### Supplied passage
========

Midomi seem to be on an upward growth curve too. Their CEO Keyvan Mohajer gave A Consuming Experience the following statistics:
- Total number of recordings as of Aug 2007: well over 100,000 (when they launched they started with 12,000 songs)
- Number of new songs added per day: between 1000 and 3000
- Unique visitors in August 2007: close to 2 million per month
- Expected unique visitors in September 2007: over 3 million per month.
Remember Jakob Nielsen's 90-9-1 rule that generally 1% of users account for most of the contributions in social networks and online communities? If that holds true here, the figures on numbers of recordings (which would be by the most active users i.e. the 1%) suggests pretty impressive overall user numbers.
It would also be interesting to know how many users in each language have signed up, and whether users from cultures that are more involved in singing outnumber the English language users, e.g. are there more Japanese language users given the popularity of karaoke?
I don't know how I missed midomi before, as it was launched back in January 2007. In a way, though, it was just as well I did, as its database gets better with more additions of user generated content over time. I might not have been very happy with it if I'd looked at it when it first launched, because the data set was too small then for the degree of accuracy I'd like, and initial reports weren't that good. I think it's now reached the "enough samples to work properly" stage, though.
So, catching up, this post contains a description, howto and review, and some commentary on the interesting ways in which I think midomi exemplifies Web 2.0.
How does midomi work?With midomi, I think audio music search is coming into its own - it really does seem to be "next generation" voice search, or as they put it in their January 2007 press release, the "first search engine that can match human voice to human voice".
Midomi makes use of proprietary patent-pending MARS (Multimodal Adaptive Recognition System) technology, "the only way to match human voice to human voice by matching multiple features and without any manual intermediate indexing", invented by California-based Melodis Corporation - the company behind midomi.
Melodis was formed by a team of Stanford University graduates, the CEO being Keyvan Mohajer who I have already mentioned. He is himself a music lover and musician as well as electrical engineer - in fact he started playing the piano when he was 7. He says he is fairly good at music, especially music theory, and he enjoys all sorts of music, including classical, traditional of various countries, and pop /rock music.

========

### Provided data

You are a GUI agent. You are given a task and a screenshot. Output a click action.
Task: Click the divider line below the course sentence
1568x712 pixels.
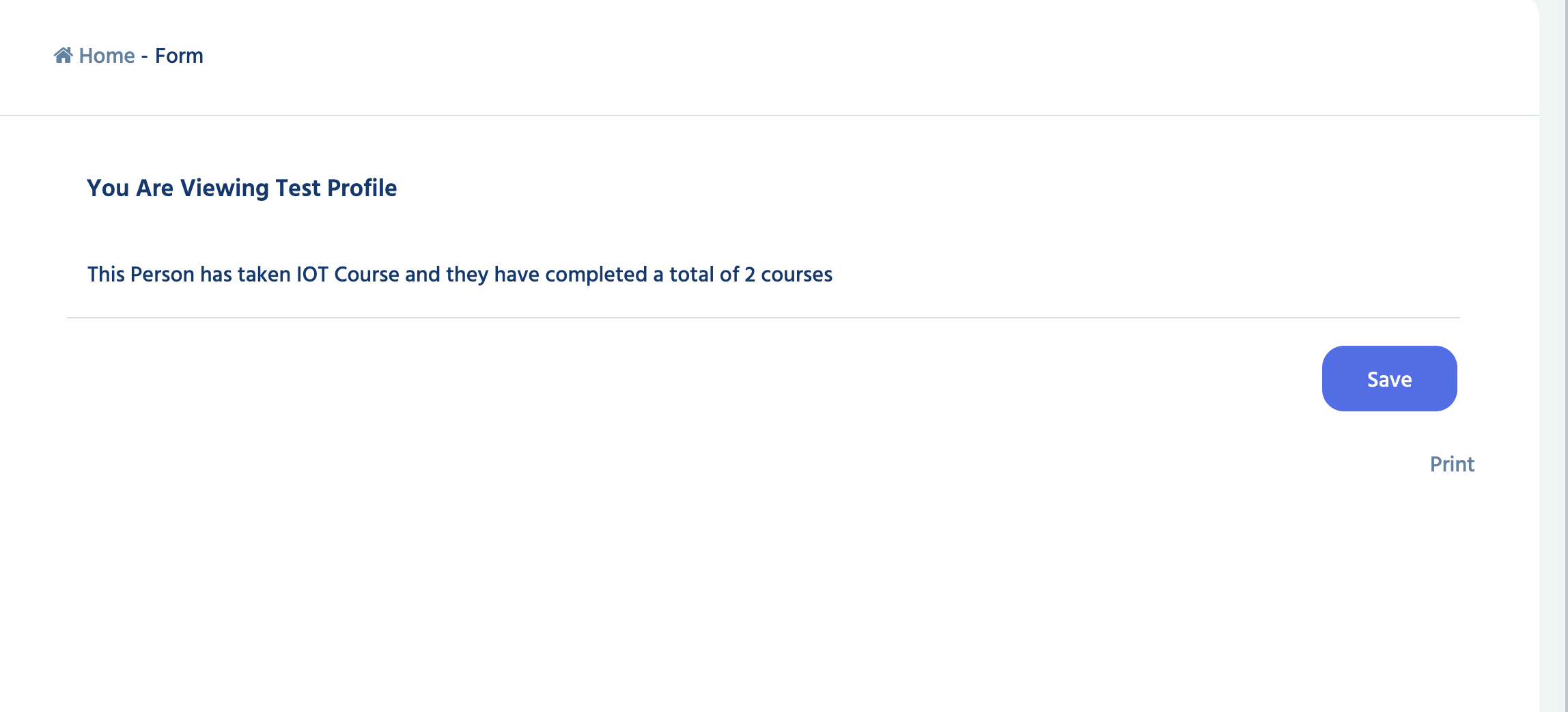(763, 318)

========

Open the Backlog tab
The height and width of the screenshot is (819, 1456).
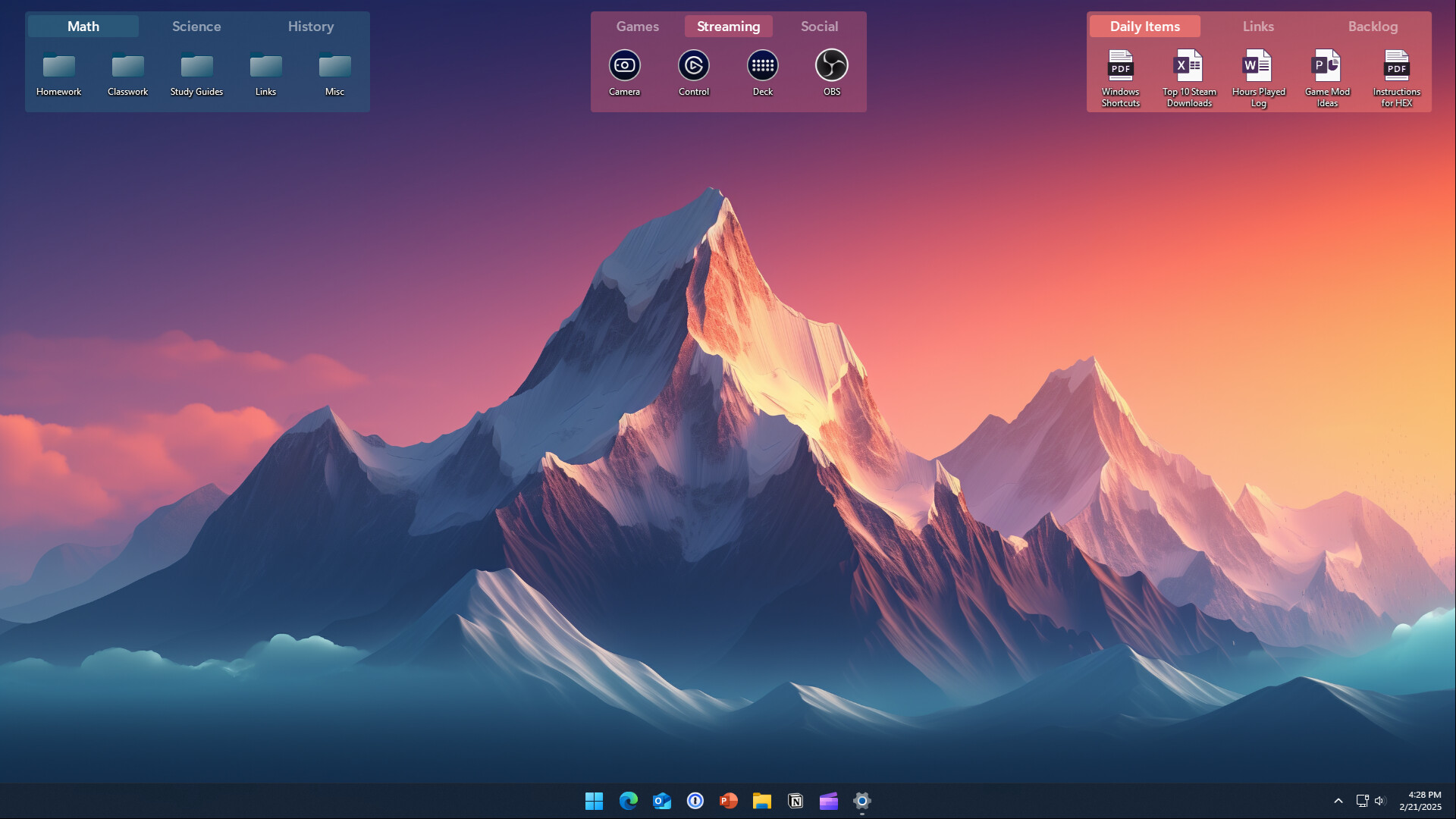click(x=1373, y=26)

========

### What to do
1/ According to the midomi post, which company is behind midomi?
2/ Repeat word for word the part of the midomi post from "Remember Jakob Nielsen's" to "popularity of karaoke?".

### Solved problems
1/ Melodis Corporation, a California-based company.

2/
Remember Jakob Nielsen's 90-9-1 rule that generally 1% of users account for most of the contributions in social networks and online communities? If that holds true here, the figures on numbers of recordings (which would be by the most active users i.e. the 1%) suggests pretty impressive overall user numbers.
It would also be interesting to know how many users in each language have signed up, and whether users from cultures that are more involved in singing outnumber the English language users, e.g. are there more Japanese language users given the popularity of karaoke?